(Task description) Return all lines in the material below that contain "computer".

(Data provided)

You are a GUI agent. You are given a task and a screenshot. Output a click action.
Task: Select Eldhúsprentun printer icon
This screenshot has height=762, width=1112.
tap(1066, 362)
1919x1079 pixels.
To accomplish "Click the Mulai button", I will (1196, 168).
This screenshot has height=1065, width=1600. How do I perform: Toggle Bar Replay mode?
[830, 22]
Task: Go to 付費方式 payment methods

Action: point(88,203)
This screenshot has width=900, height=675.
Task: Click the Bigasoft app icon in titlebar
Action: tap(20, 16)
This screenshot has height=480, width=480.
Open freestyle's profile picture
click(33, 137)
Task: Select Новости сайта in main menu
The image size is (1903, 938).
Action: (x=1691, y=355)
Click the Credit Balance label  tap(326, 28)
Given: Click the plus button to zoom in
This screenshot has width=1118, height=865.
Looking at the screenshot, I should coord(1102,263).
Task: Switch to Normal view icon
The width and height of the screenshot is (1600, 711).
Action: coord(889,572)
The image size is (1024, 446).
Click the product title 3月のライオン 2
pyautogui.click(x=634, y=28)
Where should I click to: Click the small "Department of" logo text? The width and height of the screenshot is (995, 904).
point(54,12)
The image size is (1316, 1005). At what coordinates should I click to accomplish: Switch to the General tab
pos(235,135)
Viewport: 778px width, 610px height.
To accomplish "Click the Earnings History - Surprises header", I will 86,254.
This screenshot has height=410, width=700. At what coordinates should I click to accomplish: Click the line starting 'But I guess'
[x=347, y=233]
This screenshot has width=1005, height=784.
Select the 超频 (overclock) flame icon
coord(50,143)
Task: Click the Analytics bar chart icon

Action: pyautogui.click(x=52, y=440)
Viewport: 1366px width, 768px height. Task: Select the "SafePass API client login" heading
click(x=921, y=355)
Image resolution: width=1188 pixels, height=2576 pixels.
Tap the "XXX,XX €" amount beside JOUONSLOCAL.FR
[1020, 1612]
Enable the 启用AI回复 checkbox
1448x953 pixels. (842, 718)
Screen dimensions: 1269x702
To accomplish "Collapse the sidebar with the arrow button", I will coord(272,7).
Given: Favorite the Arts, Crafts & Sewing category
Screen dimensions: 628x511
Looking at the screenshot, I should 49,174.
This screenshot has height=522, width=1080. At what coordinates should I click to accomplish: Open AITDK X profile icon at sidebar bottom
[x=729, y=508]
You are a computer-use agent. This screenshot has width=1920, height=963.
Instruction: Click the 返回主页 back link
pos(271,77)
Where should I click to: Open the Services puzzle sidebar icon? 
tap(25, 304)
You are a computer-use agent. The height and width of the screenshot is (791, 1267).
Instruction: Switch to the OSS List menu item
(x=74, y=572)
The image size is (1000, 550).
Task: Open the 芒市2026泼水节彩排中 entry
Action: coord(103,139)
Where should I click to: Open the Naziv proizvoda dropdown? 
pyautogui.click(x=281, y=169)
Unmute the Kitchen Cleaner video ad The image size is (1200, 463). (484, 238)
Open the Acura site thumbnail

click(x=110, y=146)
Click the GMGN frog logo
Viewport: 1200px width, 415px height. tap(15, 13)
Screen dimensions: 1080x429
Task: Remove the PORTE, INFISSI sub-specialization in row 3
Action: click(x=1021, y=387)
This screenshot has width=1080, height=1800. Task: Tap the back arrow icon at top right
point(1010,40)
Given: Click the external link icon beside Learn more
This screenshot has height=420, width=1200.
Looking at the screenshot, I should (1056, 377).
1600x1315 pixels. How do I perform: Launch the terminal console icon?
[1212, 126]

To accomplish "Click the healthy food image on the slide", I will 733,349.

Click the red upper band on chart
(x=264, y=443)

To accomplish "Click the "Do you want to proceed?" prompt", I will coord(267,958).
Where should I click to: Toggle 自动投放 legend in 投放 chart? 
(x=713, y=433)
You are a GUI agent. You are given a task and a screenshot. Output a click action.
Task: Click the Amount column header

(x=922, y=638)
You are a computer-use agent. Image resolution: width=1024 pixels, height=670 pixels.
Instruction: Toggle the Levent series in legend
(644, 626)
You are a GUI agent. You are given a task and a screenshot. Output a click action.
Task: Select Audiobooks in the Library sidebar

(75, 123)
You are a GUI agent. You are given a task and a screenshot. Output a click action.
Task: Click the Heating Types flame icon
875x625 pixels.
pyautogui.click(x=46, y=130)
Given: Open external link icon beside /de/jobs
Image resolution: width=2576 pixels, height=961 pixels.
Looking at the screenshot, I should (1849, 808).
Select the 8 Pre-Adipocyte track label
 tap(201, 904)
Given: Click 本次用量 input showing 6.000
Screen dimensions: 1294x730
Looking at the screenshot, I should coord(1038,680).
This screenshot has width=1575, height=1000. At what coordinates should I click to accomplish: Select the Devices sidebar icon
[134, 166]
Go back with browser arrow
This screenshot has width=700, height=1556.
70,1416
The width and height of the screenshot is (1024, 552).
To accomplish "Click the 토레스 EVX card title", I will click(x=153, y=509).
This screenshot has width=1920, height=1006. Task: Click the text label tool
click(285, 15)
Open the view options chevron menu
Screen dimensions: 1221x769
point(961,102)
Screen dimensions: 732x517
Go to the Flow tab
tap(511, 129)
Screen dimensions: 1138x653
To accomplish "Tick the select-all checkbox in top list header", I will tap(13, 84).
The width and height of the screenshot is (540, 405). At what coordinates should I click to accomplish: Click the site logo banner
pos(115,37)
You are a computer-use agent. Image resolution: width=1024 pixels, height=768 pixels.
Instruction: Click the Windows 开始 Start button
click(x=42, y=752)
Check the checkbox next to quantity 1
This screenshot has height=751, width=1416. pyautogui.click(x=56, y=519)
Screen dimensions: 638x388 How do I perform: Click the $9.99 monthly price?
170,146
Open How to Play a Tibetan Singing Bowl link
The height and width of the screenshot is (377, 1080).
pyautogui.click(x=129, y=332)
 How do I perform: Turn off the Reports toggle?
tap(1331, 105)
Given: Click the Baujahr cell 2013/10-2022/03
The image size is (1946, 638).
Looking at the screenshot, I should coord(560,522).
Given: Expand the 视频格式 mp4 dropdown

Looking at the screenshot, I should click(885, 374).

(Response)
You are a computer-use agent. This screenshot has width=1920, height=963.
You are a computer-use agent. The height and width of the screenshot is (791, 1267).
You are a computer-use agent. Image resolution: width=1024 pixels, height=670 pixels.
You are a computer-use agent. Image resolution: width=1024 pixels, height=768 pixels.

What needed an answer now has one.